═════ RECORDS FOR THIS EXERCISE ═════

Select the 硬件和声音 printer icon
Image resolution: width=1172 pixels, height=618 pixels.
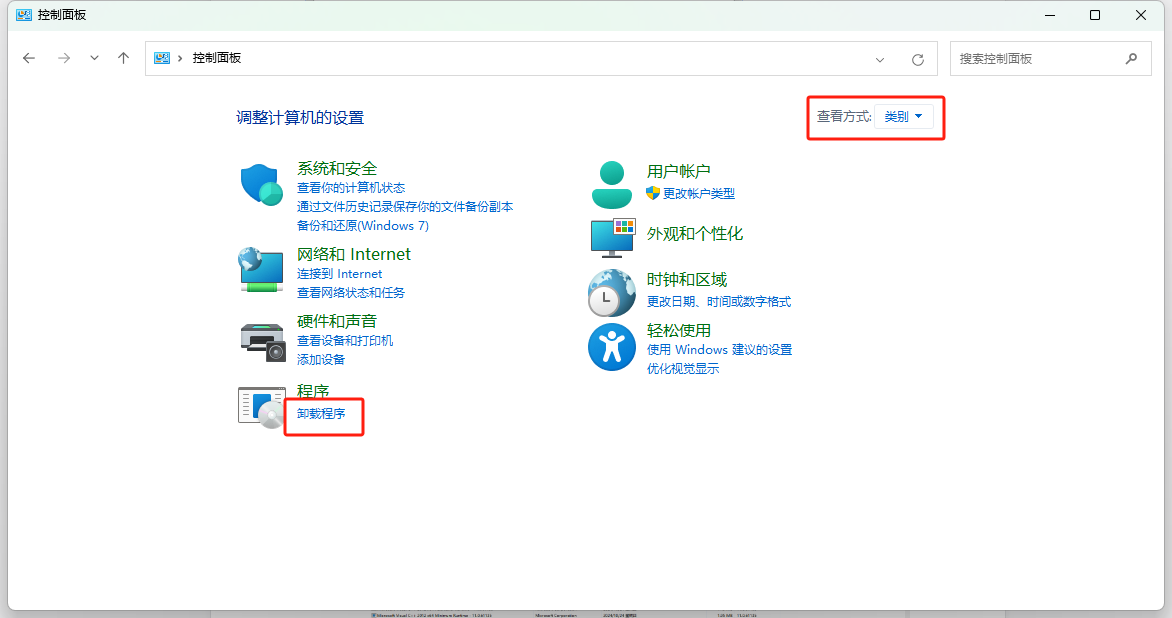click(x=261, y=339)
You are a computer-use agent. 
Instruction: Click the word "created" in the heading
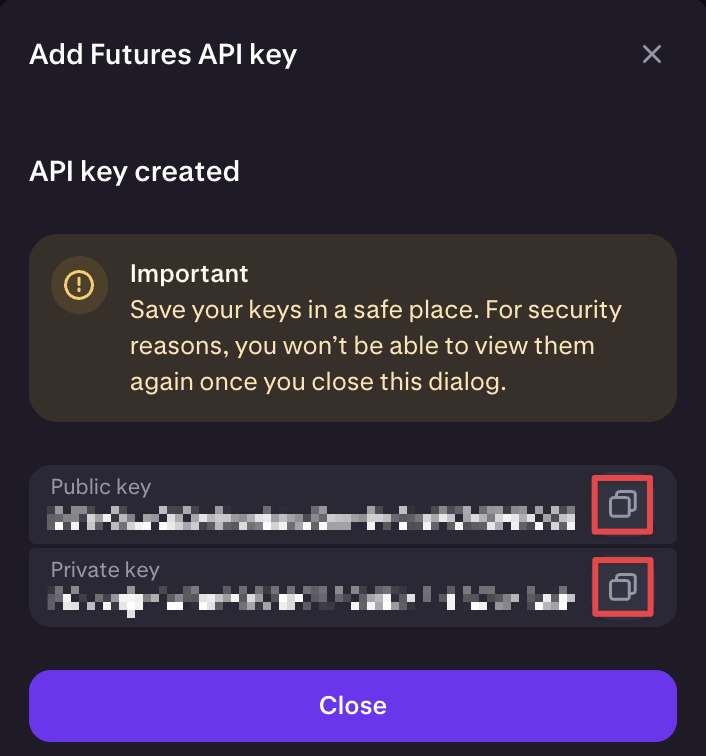pos(187,171)
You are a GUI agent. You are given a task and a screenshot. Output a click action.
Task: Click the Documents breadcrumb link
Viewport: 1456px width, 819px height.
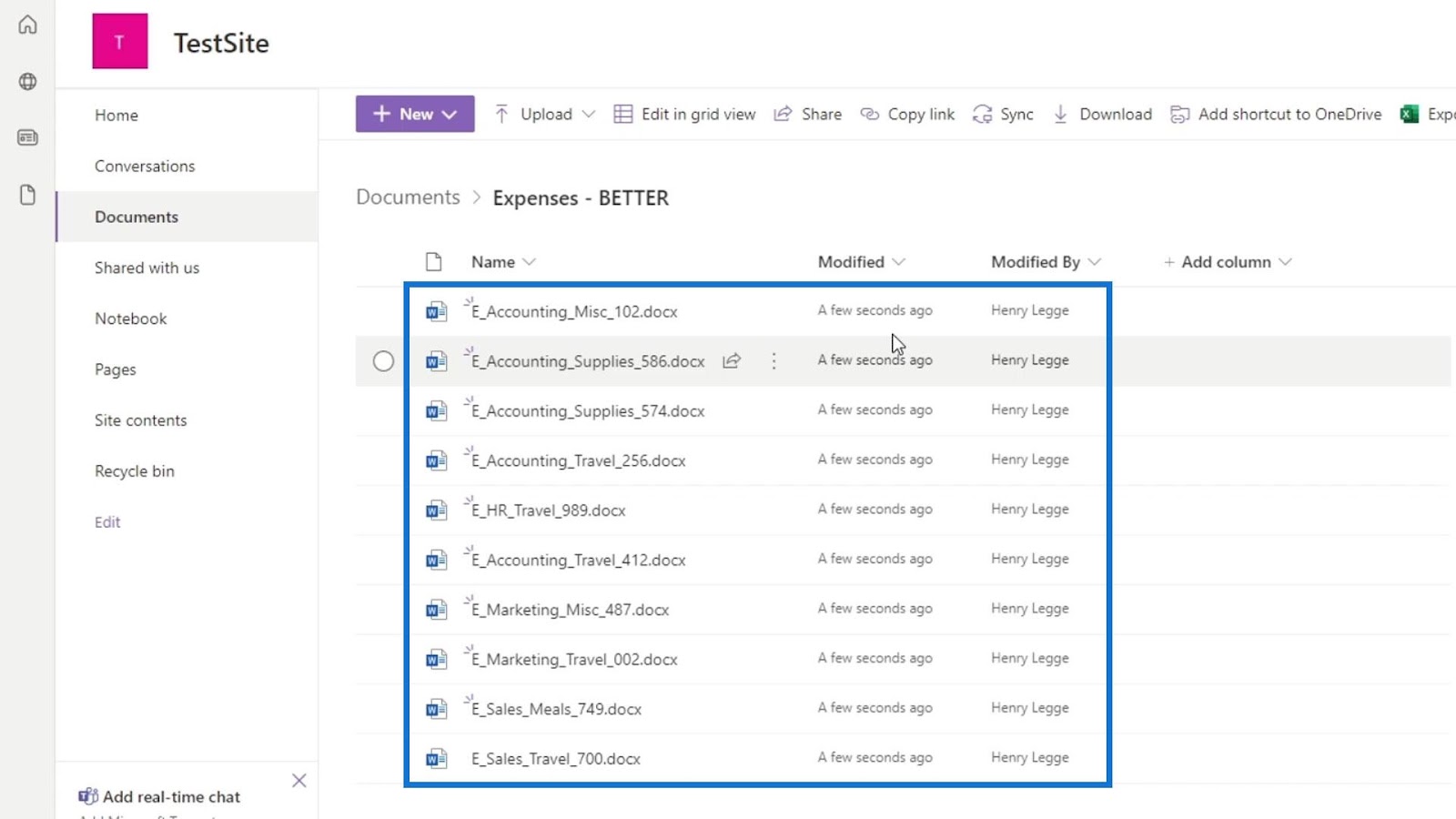pyautogui.click(x=408, y=197)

═════

- _PROBLEM DETAILS_: Now reproduce all of the entries precisely, with no pictures in the copy.

- _ANSWER TO THIS PROBLEM_:
Select the 硬件和声音 printer icon
Image resolution: width=1172 pixels, height=618 pixels.
click(x=261, y=339)
You are a computer-use agent. 
Instruction: Click the word "created" in the heading
pos(187,171)
You are a GUI agent. You are given a task and a screenshot. Output a click action.
Task: Click the Documents breadcrumb link
Viewport: 1456px width, 819px height.
pyautogui.click(x=408, y=197)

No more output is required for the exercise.